Recorded data:

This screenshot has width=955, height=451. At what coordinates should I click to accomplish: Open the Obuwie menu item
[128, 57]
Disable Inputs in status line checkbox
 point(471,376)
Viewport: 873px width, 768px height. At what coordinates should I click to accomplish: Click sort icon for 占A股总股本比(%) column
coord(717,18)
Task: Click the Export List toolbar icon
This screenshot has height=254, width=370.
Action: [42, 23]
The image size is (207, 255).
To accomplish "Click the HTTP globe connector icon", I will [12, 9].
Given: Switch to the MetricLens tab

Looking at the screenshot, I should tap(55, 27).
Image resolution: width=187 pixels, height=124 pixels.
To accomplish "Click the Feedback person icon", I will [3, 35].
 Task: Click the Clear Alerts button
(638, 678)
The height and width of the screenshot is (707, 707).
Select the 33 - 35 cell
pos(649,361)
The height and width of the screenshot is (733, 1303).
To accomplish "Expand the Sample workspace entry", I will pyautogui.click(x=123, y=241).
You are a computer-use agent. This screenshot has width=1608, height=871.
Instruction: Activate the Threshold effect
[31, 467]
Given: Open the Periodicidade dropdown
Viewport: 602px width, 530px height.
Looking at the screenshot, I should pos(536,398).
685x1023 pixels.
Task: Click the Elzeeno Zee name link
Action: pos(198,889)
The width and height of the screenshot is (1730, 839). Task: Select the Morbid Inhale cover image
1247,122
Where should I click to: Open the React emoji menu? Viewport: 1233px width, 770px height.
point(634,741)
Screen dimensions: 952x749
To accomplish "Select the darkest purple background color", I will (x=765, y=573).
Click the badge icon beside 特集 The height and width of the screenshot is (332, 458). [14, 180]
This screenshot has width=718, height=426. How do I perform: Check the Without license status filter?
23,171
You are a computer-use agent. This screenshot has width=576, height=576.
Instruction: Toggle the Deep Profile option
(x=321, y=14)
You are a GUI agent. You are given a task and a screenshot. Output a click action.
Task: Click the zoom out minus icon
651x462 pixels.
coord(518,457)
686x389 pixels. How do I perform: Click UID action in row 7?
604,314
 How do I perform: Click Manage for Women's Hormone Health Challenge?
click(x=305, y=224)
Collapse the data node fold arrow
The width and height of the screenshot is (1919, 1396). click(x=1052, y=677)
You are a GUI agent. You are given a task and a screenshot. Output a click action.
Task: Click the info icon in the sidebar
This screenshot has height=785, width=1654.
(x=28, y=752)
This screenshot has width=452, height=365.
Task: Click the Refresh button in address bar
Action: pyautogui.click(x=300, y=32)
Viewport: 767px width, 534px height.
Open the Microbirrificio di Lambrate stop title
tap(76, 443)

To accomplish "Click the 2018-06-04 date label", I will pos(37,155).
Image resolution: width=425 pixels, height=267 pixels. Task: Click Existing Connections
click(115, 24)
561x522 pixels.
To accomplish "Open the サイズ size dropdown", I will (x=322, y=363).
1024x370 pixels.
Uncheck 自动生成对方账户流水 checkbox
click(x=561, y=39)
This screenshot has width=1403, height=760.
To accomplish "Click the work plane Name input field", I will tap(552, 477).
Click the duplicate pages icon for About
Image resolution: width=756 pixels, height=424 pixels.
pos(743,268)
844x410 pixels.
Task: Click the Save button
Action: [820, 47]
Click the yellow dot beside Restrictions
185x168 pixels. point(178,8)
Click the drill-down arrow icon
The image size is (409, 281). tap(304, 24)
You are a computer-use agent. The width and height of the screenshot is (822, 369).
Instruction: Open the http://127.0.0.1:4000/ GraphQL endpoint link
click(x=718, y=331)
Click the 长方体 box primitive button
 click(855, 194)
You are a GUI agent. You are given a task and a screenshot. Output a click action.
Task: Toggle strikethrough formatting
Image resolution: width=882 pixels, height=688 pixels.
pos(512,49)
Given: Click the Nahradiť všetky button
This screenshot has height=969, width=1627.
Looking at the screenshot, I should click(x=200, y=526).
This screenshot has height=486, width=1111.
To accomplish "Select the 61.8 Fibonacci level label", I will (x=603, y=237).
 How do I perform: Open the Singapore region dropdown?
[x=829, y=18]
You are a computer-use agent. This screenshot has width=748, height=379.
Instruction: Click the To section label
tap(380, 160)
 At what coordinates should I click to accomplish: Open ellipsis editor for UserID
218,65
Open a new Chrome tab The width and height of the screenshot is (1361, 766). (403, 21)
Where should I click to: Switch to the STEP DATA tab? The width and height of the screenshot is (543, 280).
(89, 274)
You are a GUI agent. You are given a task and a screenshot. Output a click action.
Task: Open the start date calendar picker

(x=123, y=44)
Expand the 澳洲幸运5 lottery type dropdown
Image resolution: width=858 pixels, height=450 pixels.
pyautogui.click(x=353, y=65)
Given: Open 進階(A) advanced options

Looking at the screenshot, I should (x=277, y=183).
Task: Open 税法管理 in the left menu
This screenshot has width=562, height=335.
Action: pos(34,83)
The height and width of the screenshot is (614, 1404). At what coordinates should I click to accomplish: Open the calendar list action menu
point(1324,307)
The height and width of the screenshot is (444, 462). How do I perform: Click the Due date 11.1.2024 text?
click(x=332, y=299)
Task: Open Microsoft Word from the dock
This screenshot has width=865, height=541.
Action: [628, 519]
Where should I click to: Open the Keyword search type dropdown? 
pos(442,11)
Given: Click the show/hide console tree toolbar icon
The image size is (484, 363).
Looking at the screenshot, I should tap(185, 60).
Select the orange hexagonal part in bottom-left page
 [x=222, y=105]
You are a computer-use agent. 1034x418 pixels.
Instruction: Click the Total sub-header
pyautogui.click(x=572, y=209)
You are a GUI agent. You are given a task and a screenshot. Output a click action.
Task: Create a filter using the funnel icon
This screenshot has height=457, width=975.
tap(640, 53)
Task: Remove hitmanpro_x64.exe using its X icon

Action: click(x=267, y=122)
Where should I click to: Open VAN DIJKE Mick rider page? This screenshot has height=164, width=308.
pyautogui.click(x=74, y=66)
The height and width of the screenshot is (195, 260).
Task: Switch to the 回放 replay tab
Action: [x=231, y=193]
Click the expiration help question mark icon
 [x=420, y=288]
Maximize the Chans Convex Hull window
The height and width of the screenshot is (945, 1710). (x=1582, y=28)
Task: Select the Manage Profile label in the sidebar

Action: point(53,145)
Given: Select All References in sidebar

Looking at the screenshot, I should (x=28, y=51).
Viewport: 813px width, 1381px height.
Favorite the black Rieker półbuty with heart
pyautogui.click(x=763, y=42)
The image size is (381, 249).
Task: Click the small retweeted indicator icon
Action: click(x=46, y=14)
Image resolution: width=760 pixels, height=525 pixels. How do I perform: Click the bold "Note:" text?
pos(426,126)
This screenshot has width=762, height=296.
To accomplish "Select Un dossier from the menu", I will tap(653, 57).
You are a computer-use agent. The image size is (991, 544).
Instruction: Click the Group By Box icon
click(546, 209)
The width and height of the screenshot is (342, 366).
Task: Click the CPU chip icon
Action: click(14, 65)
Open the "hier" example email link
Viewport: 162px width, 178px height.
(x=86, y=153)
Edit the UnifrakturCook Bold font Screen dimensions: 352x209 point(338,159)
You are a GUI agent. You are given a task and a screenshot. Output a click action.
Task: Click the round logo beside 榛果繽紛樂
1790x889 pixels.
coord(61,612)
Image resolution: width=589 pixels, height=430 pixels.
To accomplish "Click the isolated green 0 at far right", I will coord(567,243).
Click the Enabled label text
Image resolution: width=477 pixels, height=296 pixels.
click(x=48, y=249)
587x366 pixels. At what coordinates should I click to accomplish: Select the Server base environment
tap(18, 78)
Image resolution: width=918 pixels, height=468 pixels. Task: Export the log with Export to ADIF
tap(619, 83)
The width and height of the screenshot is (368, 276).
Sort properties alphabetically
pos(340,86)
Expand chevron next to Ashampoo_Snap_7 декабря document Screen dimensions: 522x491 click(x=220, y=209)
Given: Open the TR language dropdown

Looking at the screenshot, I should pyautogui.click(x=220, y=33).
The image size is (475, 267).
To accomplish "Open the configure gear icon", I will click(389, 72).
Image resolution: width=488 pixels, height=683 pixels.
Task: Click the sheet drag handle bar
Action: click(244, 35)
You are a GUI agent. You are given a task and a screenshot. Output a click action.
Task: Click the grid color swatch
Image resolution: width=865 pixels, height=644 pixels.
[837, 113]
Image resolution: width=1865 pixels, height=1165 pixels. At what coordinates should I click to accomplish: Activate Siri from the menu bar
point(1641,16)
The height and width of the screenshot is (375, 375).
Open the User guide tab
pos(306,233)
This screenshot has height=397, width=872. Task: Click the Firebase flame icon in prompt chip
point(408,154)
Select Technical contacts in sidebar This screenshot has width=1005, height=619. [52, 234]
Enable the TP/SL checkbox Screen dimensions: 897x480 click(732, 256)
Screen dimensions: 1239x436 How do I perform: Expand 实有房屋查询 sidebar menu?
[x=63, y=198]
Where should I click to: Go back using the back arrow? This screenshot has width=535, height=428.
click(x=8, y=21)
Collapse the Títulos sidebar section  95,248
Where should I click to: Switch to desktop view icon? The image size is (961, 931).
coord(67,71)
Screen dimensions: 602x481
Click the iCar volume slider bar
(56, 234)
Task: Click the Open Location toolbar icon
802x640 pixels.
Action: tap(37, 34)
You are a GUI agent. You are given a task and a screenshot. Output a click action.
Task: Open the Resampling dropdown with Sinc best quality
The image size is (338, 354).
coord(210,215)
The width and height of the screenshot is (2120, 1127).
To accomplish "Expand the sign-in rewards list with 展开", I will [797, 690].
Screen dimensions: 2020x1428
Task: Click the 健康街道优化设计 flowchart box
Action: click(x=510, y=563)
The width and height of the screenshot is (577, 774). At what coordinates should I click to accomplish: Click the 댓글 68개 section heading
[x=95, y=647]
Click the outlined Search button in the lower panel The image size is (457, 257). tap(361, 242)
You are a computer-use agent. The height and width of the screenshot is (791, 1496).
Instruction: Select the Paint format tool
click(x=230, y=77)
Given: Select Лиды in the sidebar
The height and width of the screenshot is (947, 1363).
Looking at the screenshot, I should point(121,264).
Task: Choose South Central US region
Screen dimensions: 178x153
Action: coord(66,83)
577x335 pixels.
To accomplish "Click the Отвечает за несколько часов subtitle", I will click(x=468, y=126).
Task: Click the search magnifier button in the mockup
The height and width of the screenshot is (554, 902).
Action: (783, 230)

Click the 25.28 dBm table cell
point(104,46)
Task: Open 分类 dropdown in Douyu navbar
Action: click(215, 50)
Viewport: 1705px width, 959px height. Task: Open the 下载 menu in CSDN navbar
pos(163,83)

What is needed:
Convert the lines of the listing between the line holding "Click the 长方体 box primitive button" and the line holding "Looking at the screenshot, I should (x=277, y=183).", inclusive, into a numbered list, leaving out any blank lines.

Written answer:
1. Click the 长方体 box primitive button
2.  click(855, 194)
3. You are a GUI agent. You are given a task and a screenshot. Output a click action.
4. Task: Toggle strikethrough formatting
5. Image resolution: width=882 pixels, height=688 pixels.
6. pos(512,49)
7. Given: Click the Nahradiť všetky button
8. This screenshot has height=969, width=1627.
9. Looking at the screenshot, I should click(x=200, y=526).
10. This screenshot has height=486, width=1111.
11. To accomplish "Select the 61.8 Fibonacci level label", I will (x=603, y=237).
12.  How do I perform: Open the Singapore region dropdown?
13. [x=829, y=18]
14. You are a computer-use agent. This screenshot has width=748, height=379.
15. Instruction: Click the To section label
16. tap(380, 160)
17.  At what coordinates should I click to accomplish: Open ellipsis editor for UserID
18. 218,65
19. Open a new Chrome tab The width and height of the screenshot is (1361, 766). (403, 21)
20. Where should I click to: Switch to the STEP DATA tab? The width and height of the screenshot is (543, 280).
21. (89, 274)
22. You are a GUI agent. You are given a task and a screenshot. Output a click action.
23. Task: Open the start date calendar picker
24. (x=123, y=44)
25. Expand the 澳洲幸运5 lottery type dropdown
26. Image resolution: width=858 pixels, height=450 pixels.
27. pyautogui.click(x=353, y=65)
28. Given: Open 進階(A) advanced options
29. Looking at the screenshot, I should (x=277, y=183).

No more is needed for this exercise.